Please arrange the data from the line with "Select Freeze up to column option" up to and including the line with "pyautogui.click(x=157, y=848)" as a numbered list, leaving out any blank lines.

Saved entries.
======
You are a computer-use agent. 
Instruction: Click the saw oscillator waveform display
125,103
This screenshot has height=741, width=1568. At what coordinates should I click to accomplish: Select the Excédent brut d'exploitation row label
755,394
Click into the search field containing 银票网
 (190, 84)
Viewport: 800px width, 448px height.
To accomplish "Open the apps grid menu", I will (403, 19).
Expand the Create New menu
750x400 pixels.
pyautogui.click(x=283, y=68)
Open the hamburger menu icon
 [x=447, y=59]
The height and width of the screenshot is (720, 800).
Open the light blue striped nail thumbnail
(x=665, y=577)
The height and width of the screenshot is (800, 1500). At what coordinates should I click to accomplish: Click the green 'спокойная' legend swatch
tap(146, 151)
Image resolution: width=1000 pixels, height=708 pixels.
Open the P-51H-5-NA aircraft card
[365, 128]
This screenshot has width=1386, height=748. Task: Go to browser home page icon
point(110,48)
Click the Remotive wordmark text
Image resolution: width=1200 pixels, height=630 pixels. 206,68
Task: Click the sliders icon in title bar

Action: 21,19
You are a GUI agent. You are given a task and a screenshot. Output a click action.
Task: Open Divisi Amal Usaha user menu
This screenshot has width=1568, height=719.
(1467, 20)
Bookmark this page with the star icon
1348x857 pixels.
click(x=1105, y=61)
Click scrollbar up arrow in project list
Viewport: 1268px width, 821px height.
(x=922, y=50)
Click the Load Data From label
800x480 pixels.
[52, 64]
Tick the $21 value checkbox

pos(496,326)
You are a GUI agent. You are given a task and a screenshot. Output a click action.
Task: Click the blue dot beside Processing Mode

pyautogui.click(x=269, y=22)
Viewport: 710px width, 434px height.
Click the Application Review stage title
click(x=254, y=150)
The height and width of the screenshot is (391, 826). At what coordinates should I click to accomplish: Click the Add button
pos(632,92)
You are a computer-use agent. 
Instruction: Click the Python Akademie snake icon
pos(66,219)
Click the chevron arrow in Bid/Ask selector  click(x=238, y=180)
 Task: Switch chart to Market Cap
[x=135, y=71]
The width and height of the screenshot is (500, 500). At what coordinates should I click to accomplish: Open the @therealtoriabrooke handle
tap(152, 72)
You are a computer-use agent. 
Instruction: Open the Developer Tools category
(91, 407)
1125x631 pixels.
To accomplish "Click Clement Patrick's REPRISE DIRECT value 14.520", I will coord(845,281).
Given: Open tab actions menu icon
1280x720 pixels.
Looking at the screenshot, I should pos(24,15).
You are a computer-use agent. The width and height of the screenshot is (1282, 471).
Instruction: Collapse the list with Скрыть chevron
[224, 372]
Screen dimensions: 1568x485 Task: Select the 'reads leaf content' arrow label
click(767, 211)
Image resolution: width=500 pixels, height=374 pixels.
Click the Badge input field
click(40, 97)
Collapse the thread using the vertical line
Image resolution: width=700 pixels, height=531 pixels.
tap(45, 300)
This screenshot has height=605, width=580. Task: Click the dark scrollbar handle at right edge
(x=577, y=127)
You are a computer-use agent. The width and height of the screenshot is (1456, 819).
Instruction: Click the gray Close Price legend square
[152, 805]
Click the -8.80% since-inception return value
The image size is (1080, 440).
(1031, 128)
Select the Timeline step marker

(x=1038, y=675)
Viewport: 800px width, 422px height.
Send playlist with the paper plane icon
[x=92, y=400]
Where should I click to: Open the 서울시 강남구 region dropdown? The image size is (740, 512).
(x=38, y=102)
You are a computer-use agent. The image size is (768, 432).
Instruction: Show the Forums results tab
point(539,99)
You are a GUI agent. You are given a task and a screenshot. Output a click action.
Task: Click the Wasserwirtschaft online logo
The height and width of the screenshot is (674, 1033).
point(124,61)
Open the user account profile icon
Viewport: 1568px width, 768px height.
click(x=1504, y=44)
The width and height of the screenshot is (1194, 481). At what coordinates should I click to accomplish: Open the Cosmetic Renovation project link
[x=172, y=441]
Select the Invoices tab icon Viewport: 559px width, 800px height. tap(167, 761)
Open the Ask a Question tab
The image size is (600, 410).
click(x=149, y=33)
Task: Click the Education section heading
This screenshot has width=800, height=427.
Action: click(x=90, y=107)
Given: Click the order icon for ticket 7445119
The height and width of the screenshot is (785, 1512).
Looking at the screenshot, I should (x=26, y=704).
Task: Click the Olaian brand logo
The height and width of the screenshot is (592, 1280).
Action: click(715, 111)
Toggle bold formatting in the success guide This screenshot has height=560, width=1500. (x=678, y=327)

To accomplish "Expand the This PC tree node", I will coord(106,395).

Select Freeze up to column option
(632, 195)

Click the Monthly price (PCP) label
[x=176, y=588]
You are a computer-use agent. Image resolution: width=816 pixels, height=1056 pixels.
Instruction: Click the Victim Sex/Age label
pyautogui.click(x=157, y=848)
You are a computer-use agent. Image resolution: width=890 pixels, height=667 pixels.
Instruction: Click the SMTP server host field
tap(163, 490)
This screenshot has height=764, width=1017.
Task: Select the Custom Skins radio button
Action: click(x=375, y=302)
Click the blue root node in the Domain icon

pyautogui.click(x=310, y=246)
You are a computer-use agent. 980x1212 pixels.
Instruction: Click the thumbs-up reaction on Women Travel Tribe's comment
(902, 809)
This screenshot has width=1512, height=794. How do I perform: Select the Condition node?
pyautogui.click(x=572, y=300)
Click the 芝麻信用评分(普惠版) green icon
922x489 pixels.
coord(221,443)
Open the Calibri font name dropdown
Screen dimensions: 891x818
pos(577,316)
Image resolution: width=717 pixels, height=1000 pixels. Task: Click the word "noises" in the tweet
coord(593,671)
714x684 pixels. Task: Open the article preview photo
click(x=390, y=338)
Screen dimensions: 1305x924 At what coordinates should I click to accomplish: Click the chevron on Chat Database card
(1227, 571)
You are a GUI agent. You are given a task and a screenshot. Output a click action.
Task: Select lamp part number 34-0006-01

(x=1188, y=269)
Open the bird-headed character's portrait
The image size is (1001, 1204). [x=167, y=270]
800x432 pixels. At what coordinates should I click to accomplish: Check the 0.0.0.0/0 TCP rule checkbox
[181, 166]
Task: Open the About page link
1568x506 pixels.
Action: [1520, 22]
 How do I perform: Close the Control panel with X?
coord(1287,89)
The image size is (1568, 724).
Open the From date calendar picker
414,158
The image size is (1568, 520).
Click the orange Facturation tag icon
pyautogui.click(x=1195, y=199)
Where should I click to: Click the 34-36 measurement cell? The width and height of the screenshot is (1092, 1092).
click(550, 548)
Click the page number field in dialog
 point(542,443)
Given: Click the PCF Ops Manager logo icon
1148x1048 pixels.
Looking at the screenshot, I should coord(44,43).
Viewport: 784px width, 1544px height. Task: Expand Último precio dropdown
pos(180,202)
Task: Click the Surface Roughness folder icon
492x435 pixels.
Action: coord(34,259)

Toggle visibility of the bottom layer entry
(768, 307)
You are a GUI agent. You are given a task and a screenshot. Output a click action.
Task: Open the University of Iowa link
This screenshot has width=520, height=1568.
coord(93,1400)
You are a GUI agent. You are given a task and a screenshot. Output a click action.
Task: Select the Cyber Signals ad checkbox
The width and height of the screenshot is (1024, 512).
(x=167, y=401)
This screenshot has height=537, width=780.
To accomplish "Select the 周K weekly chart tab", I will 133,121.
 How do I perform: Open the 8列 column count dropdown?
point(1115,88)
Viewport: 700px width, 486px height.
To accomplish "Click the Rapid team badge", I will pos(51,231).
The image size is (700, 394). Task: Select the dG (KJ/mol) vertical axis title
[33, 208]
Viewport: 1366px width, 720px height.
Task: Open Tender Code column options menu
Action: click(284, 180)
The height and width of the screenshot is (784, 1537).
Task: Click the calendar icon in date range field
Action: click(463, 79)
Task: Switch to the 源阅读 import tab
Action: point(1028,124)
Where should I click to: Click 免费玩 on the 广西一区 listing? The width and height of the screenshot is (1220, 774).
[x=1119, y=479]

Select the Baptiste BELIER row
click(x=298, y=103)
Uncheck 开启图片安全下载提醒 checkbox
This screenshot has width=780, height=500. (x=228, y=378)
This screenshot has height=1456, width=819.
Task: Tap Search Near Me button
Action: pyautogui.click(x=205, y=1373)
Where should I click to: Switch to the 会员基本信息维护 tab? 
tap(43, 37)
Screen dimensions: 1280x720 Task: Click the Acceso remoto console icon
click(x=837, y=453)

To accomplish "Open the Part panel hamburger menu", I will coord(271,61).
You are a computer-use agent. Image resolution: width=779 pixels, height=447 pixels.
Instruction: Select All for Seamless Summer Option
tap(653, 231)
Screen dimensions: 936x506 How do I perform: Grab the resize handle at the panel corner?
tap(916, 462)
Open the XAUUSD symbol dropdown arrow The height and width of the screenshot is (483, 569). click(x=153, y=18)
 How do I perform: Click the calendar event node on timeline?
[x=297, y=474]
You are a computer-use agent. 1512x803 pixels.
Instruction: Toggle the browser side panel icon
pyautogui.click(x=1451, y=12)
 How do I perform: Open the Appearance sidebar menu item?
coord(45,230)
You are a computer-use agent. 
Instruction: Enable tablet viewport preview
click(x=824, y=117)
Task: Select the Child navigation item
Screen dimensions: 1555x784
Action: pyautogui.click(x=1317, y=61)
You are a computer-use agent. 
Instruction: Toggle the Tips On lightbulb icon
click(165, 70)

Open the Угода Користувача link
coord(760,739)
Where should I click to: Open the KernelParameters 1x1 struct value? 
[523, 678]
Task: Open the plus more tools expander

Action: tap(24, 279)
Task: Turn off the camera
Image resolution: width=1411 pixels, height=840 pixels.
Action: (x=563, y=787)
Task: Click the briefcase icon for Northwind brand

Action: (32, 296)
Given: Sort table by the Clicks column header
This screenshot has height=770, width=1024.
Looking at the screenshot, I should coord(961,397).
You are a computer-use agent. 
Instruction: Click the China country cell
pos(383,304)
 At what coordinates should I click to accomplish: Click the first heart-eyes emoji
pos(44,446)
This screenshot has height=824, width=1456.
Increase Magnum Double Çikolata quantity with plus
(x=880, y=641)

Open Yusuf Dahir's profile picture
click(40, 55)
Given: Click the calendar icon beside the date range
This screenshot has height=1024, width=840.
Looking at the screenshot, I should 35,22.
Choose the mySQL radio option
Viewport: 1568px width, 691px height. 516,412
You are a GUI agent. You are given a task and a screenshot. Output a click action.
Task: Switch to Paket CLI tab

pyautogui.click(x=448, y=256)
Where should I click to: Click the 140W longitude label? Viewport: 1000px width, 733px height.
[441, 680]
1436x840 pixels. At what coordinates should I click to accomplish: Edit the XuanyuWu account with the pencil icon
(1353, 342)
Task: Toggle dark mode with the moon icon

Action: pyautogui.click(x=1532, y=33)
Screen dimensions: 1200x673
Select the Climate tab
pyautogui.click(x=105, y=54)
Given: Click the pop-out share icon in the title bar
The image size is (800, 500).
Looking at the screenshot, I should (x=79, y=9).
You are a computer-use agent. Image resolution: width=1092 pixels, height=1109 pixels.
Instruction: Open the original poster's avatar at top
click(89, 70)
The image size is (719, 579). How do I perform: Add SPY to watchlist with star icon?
======
RESPONSE FOR THIS EXERCISE.
1. Select Freeze up to column option
2. (632, 195)
3. Click the Monthly price (PCP) label
4. [x=176, y=588]
5. You are a computer-use agent. Image resolution: width=816 pixels, height=1056 pixels.
6. Instruction: Click the Victim Sex/Age label
7. pyautogui.click(x=157, y=848)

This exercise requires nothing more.